## INSTRUCTIONS TO FOLLOW
Output every record word for word.

*** GIVEN RECORDS ***

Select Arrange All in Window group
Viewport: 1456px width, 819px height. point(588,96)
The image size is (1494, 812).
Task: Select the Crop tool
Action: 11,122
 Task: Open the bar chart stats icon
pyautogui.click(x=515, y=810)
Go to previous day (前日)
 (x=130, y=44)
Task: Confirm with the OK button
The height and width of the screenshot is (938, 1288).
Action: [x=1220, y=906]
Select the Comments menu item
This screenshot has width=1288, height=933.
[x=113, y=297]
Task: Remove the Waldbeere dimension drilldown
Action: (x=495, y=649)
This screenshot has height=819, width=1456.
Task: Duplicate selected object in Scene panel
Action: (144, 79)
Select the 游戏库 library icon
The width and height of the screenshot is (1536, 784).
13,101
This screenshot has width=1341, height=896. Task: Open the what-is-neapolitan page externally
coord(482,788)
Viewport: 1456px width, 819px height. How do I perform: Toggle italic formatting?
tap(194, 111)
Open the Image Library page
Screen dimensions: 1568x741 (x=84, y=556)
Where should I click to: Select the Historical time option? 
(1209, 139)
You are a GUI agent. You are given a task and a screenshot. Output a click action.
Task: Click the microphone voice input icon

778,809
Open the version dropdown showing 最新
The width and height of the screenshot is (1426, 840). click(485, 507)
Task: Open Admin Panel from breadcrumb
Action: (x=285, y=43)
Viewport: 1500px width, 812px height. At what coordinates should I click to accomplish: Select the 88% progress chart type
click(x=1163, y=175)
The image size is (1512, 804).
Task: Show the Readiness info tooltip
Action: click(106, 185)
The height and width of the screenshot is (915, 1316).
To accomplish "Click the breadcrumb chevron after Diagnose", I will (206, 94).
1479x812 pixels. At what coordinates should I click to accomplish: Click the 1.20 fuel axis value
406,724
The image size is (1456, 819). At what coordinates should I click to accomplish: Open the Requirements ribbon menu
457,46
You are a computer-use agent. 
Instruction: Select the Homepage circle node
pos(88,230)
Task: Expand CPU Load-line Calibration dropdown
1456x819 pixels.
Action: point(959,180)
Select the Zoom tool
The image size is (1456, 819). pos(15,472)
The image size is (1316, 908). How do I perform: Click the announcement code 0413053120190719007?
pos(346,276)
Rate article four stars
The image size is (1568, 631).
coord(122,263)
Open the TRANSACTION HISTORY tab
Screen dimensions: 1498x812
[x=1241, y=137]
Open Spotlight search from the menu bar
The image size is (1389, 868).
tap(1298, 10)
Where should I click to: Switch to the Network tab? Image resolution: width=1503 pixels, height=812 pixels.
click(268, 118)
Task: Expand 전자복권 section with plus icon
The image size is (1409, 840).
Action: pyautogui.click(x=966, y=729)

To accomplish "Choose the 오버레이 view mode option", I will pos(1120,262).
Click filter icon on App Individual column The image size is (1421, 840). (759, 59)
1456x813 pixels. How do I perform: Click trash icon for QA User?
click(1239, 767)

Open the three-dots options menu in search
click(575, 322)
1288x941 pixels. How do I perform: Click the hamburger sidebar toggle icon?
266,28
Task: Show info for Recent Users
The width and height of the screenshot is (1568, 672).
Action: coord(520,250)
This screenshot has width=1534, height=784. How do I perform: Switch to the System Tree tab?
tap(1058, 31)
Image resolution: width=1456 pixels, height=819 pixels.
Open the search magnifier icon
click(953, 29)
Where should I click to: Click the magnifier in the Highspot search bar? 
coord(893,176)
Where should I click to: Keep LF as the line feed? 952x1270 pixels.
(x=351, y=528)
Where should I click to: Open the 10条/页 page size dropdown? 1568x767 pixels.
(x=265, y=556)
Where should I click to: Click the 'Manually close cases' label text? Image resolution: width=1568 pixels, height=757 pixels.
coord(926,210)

***

## ANSWER TO THE PROBLEM
Select Arrange All in Window group
Viewport: 1456px width, 819px height. point(588,96)
The image size is (1494, 812).
Task: Select the Crop tool
Action: 11,122
 Task: Open the bar chart stats icon
pyautogui.click(x=515, y=810)
Go to previous day (前日)
 (x=130, y=44)
Task: Confirm with the OK button
The height and width of the screenshot is (938, 1288).
Action: [x=1220, y=906]
Select the Comments menu item
This screenshot has width=1288, height=933.
[x=113, y=297]
Task: Remove the Waldbeere dimension drilldown
Action: (x=495, y=649)
This screenshot has height=819, width=1456.
Task: Duplicate selected object in Scene panel
Action: (144, 79)
Select the 游戏库 library icon
The width and height of the screenshot is (1536, 784).
13,101
This screenshot has width=1341, height=896. Task: Open the what-is-neapolitan page externally
coord(482,788)
Viewport: 1456px width, 819px height. How do I perform: Toggle italic formatting?
tap(194, 111)
Open the Image Library page
Screen dimensions: 1568x741 (x=84, y=556)
Where should I click to: Select the Historical time option? 
(1209, 139)
You are a GUI agent. You are given a task and a screenshot. Output a click action.
Task: Click the microphone voice input icon

778,809
Open the version dropdown showing 最新
The width and height of the screenshot is (1426, 840). click(485, 507)
Task: Open Admin Panel from breadcrumb
Action: (x=285, y=43)
Viewport: 1500px width, 812px height. At what coordinates should I click to accomplish: Select the 88% progress chart type
click(x=1163, y=175)
The image size is (1512, 804).
Task: Show the Readiness info tooltip
Action: click(106, 185)
The height and width of the screenshot is (915, 1316).
To accomplish "Click the breadcrumb chevron after Diagnose", I will (206, 94).
1479x812 pixels. At what coordinates should I click to accomplish: Click the 1.20 fuel axis value
406,724
The image size is (1456, 819). At what coordinates should I click to accomplish: Open the Requirements ribbon menu
457,46
You are a computer-use agent. 
Instruction: Select the Homepage circle node
pos(88,230)
Task: Expand CPU Load-line Calibration dropdown
1456x819 pixels.
Action: point(959,180)
Select the Zoom tool
The image size is (1456, 819). pos(15,472)
The image size is (1316, 908). How do I perform: Click the announcement code 0413053120190719007?
pos(346,276)
Rate article four stars
The image size is (1568, 631).
coord(122,263)
Open the TRANSACTION HISTORY tab
Screen dimensions: 1498x812
[x=1241, y=137]
Open Spotlight search from the menu bar
The image size is (1389, 868).
tap(1298, 10)
Where should I click to: Switch to the Network tab? Image resolution: width=1503 pixels, height=812 pixels.
click(268, 118)
Task: Expand 전자복권 section with plus icon
The image size is (1409, 840).
Action: pyautogui.click(x=966, y=729)

To accomplish "Choose the 오버레이 view mode option", I will pos(1120,262).
Click filter icon on App Individual column The image size is (1421, 840). (759, 59)
1456x813 pixels. How do I perform: Click trash icon for QA User?
click(1239, 767)

Open the three-dots options menu in search
click(575, 322)
1288x941 pixels. How do I perform: Click the hamburger sidebar toggle icon?
266,28
Task: Show info for Recent Users
The width and height of the screenshot is (1568, 672).
Action: coord(520,250)
This screenshot has width=1534, height=784. How do I perform: Switch to the System Tree tab?
tap(1058, 31)
Image resolution: width=1456 pixels, height=819 pixels.
Open the search magnifier icon
click(953, 29)
Where should I click to: Click the magnifier in the Highspot search bar? 
coord(893,176)
Where should I click to: Keep LF as the line feed? 952x1270 pixels.
(x=351, y=528)
Where should I click to: Open the 10条/页 page size dropdown? 1568x767 pixels.
(x=265, y=556)
Where should I click to: Click the 'Manually close cases' label text? Image resolution: width=1568 pixels, height=757 pixels.
coord(926,210)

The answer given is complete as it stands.